→ **SOURCE TEXT**:
=== Begin Enclosure ===

Showing posts with label Sub-Prime crisis. Show all posts
Showing posts with label Sub-Prime crisis. Show all posts

Saturday, September 08, 2007

Fighting an Outbreak of Mortgages Too Good to Be True

Published: September 8, 2007

Last week, the lawyers at a legal clinic in Brooklyn set the answering machine to stop taking new messages. So many people in Brooklyn and Queens are in trouble with mortgage bills that the lawyers cannot keep up.


“That’s the first time we’ve had to suspend taking on new clients,” said Meghan Faux, co-director of the Foreclosure Prevention Project at South Brooklyn Legal Services. “There’s no way we could answer all those calls and provide proper representation to our clients.”

Through this week, notices of pending legal action against homeowners are up by 48 percent in Queens and by 40 percent in Brooklyn over last year, according to the county clerks. Foreclosures in the city have doubled since 2005.

The subprime crisis that has knocked the financial markets began, at least in New York, as fliers taped to lampposts in Brooklyn and Queens over the last decade. These posters promised good deals on loans or home refinancing. Lending to low-income people at high rates became a thriving business.

Last year, Tilton Jack, a retired transit worker, opened the mailbox at his home on Cortelyou Road in Flatbush, Brooklyn, and found a leaflet advertising low-interest loans. He was soon visited by Michael Goltche of Golden First Mortgage, according to court papers, who told him that he qualified for a 1 percent mortgage.

Too good to be true?


In fact, the rate was 1 percent — but for one day. On the second day, it increased to 8.13 percent. Now, it is 8.77 percent. But those jumps are not what is sending his mortgage into a financial death spiral.

Under the terms, Mr. Jack’s monthly payment is set as if the mortgage cost just 1 percent, even though it is much more. So the seemingly low rate is a trap: every month, the unpaid interest is being piled onto his principal. When it reaches 110 percent of the original loan, the payments will be adjusted to the full 8.77 percent — on the principal that has been swollen by the unpaid interest.

“The principal has been increasing ever since he got the loan, and his payments will go from $1,100 a month to over $3,000,” said Navid Vazire, a lawyer with the Foreclosure Prevention Project who is representing Mr. Jack.

Mr. Jack, 82, had fallen into the grip of a maddeningly dense mortgage scheme known as “payment option adjustable rate mortgage.”

“Nearly all our clients with these loans are elderly, on fixed income, so they have no prospect of making the dramatically higher payments,” Mr. Vazire said.

=== End Enclosure ===

→ **PROBLEM REQUIREMENTS**:
Extend the article on mortgage trouble in Brooklyn and Queens, picking up after its final quoted statement.

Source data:
=== Begin Enclosure ===

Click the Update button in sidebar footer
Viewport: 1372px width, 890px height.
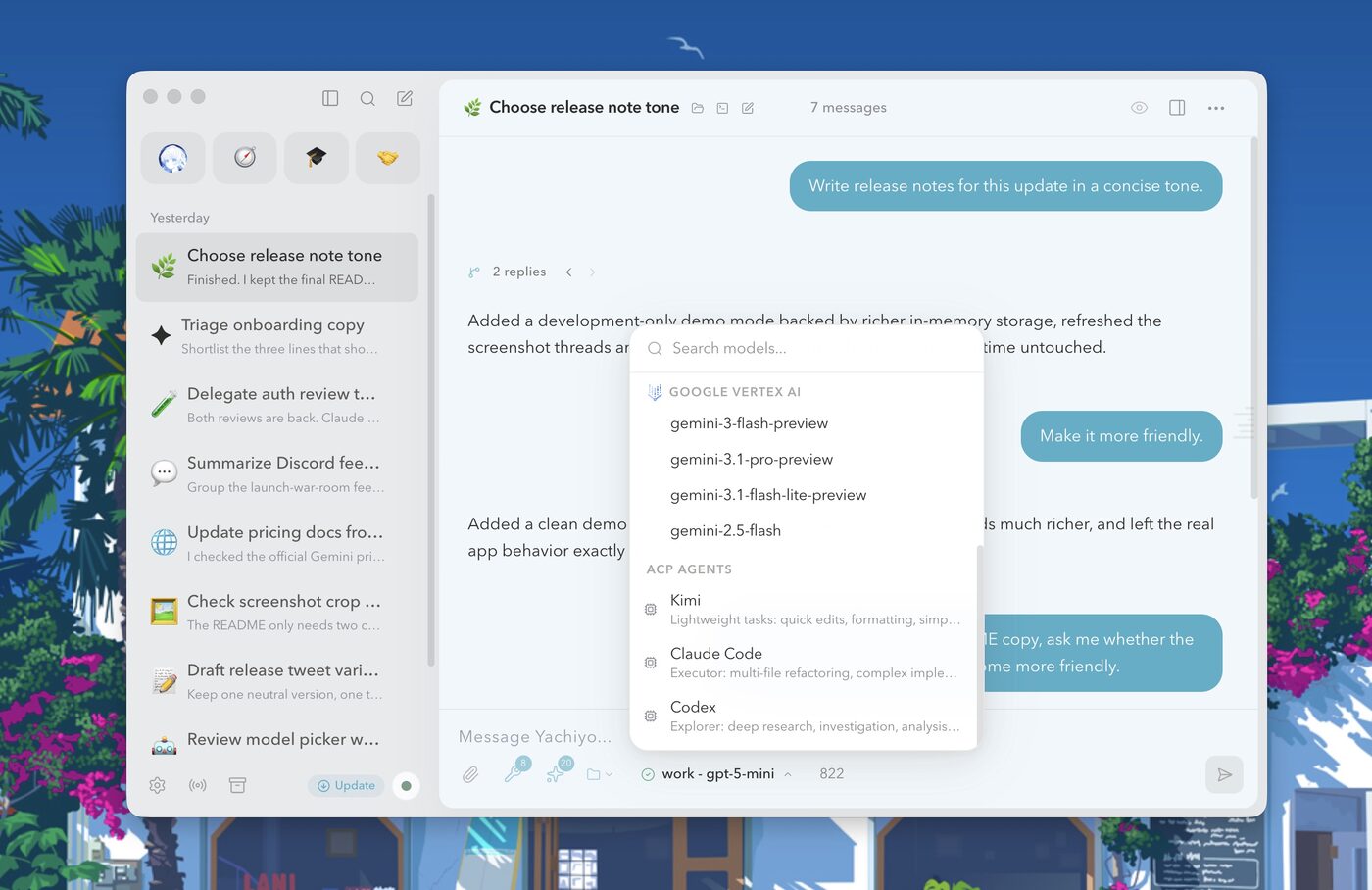point(347,785)
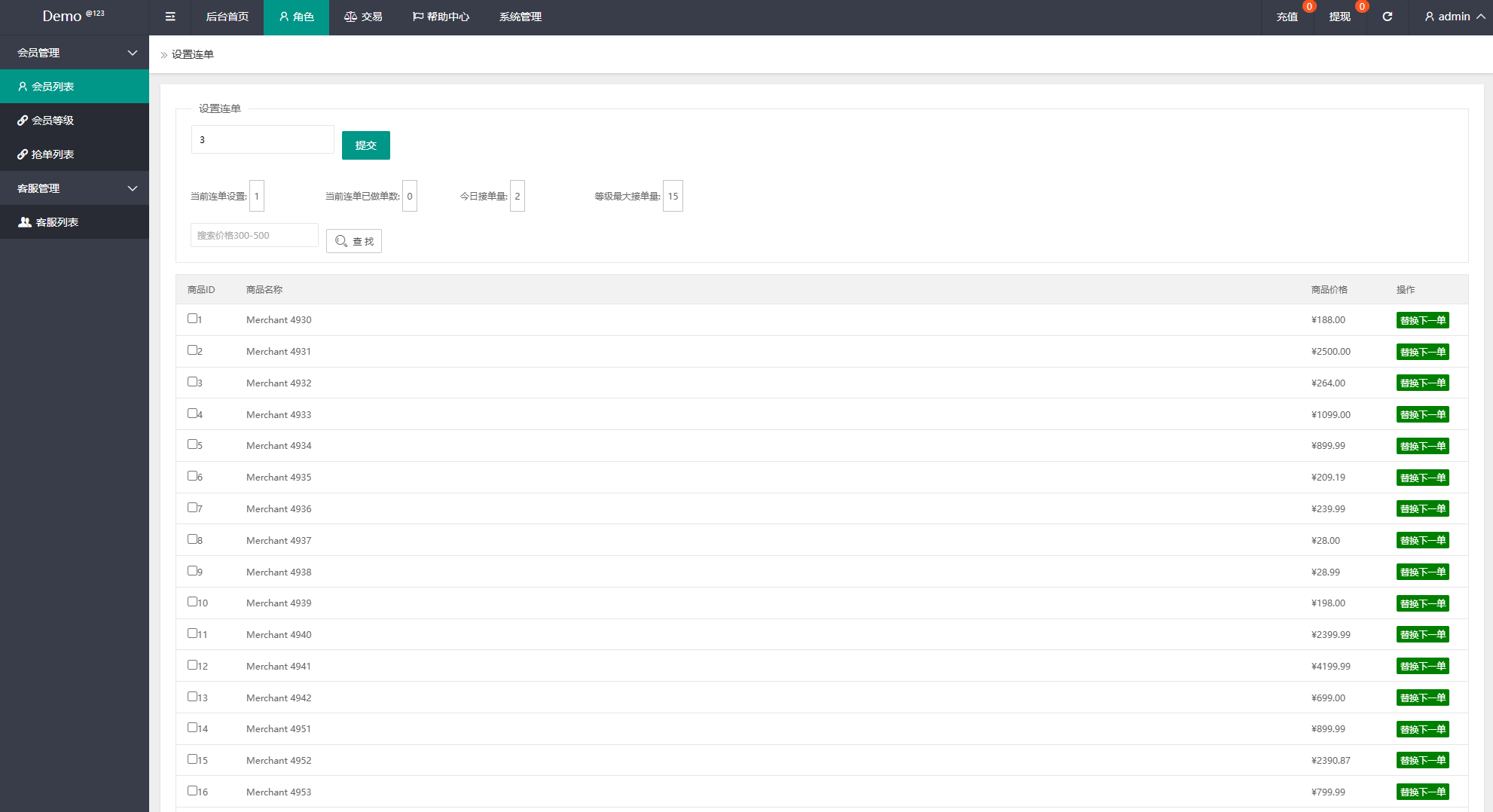The image size is (1493, 812).
Task: Open 抢单列表 from the sidebar
Action: [53, 154]
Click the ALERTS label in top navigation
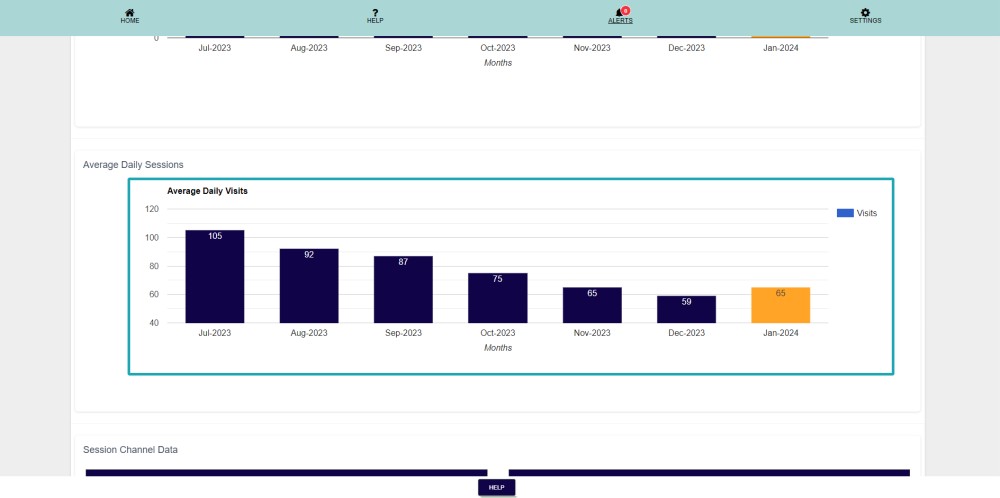Screen dimensions: 1000x498 point(620,21)
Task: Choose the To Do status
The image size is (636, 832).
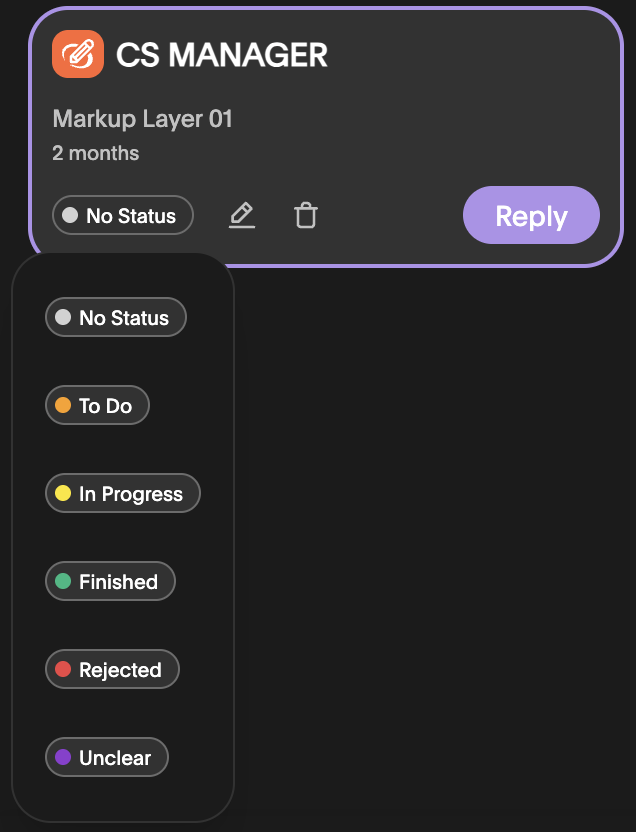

=== End Enclosure ===

→ **REPLY TO THE TASK**:
Feeling uneasy about the loan after the closing, Mr. Jack tried to exercise his right to cancel it within three days, according to court papers, but could not reach Mr. Goltche. A person who answered the phone yesterday at Golden First Mortgage, which is based in Melville, on Long Island, said Mr. Goltche no longer worked there and referred inquiries to a lawyer who did not respond to a message.

In early June, Nerida Cuccia of Queens Village said she got phone calls from people who claimed they could give her a mortgage at 2.25 percent for five years, and then 20 years at 5.5 percent.

Ms. Cuccia, who will be 61 tomorrow and retired in March as a nurse practitioner from the city hospital systems, said she was deeply skeptical.

“But even if your gut tells you something’s wrong, the percentages make you forget about the gut,” she said. The loan was issued by Countrywide Financial, the lender that had come close to collapse. The closing took place at her home on 215th Place. She did not have a lawyer examine the papers.

“They told me, don’t worry about it,” she said. “I’ve refinanced before with just a notary.” She said the papers she signed showed the promised rates, but when her first statement arrived, she found that the loan was for 8.25 percent. And like Mr. Jack’s loan, her payments were set at a rate that meant she would lose ground every month. She is now being represented by the Foreclosure Prevention Project, which is considering a lawsuit.

The phone number of the brokers in Monroe, N.Y., who set up the Cuccia loan has been disconnected.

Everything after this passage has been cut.